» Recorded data
* * * * * * * * *

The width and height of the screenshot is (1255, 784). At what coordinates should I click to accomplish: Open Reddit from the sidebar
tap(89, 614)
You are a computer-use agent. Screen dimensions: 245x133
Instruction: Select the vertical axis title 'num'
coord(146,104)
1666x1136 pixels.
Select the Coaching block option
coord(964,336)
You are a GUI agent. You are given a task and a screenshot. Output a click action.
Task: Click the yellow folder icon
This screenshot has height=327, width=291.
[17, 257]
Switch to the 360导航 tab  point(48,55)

* * * * * * * * *

Each record must be reproduced exactly. Keep every one.

The width and height of the screenshot is (1255, 784). At what coordinates should I click to accomplish: Open Reddit from the sidebar
tap(89, 614)
You are a computer-use agent. Screen dimensions: 245x133
Instruction: Select the vertical axis title 'num'
coord(146,104)
1666x1136 pixels.
Select the Coaching block option
coord(964,336)
You are a GUI agent. You are given a task and a screenshot. Output a click action.
Task: Click the yellow folder icon
This screenshot has height=327, width=291.
[17, 257]
Switch to the 360导航 tab  point(48,55)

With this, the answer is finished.